Class I and unclassified devices will now have to comply with UDI by September 24, 2022. However, the FDA will not enforce GUDID submissions—except for implantable, life sustaining or life supporting devices—until December 8th, 2022.
Here’s what we know.
What Is the UDI Rule?
The FDA’s drive behind the UDI regulation is to identify devices through distribution and use. UDI is a distinct alphanumeric/numeric code that will provide a single, globally harmonized system for traceability of a medical device.
The UDI Rule requires device labels and packages, with some exceptions, to include a UDI. Devices that are required to have these labels must also be submitted to the repository of device safety information, GUDID, which is accessible to the public. This gives patients and healthcare providers visibility into medical device safety information.
Extensions were granted to the original deadline to reduce the burden associated with the UDI Rule for finished devices.
The Intention Behind UDI Compliance
The UDI system will allow healthcare professionals to reduce medical records by quickly identifying devices and specific attributes related to their safe use. UDI will provide a standardized system for distributors, manufacturers and healthcare providers to manage recalls.

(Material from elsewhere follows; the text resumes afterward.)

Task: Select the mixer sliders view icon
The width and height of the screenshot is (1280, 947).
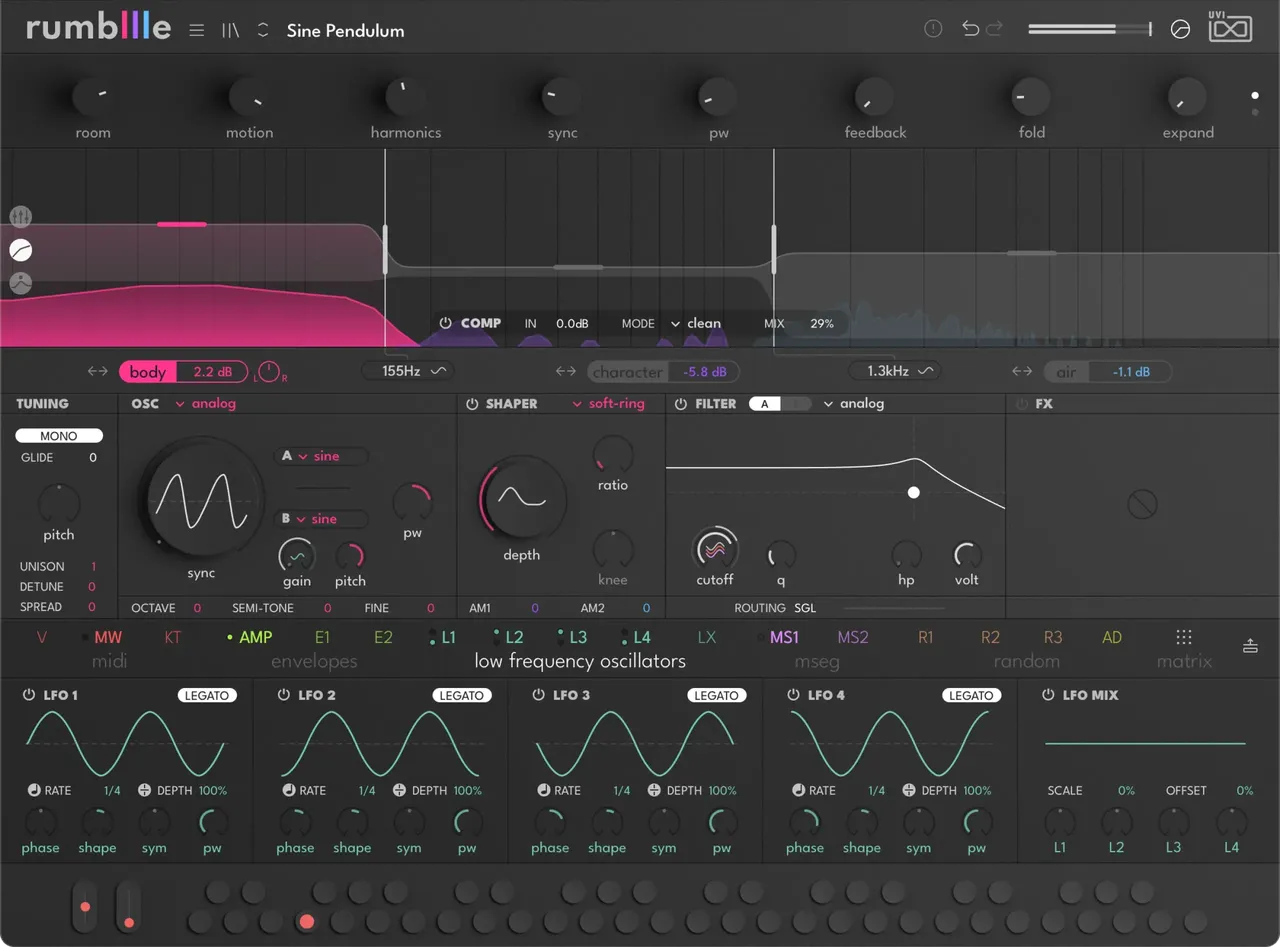Action: point(20,217)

It will also result in better reporting and a more effective method of analyzing adverse events and will help organizations identify counterfeiting, to provide a more secure, global supply chain.
UDI’s effectiveness depends on high-quality data integrated into data sources such as the supply chain and electronic health records. This means UDI data must be accurate and complete.
Enhancing Patient Safety and Efficiency in the Supply Chain
The UDI system will enable healthcare providers to get the exact information needed to report adverse events accurately and manage recalls.
The result is traceability throughout the supply chain for quicker recall and adverse event resolution and, ultimately, greater patient safety and higher efficiencies in the global supply chain.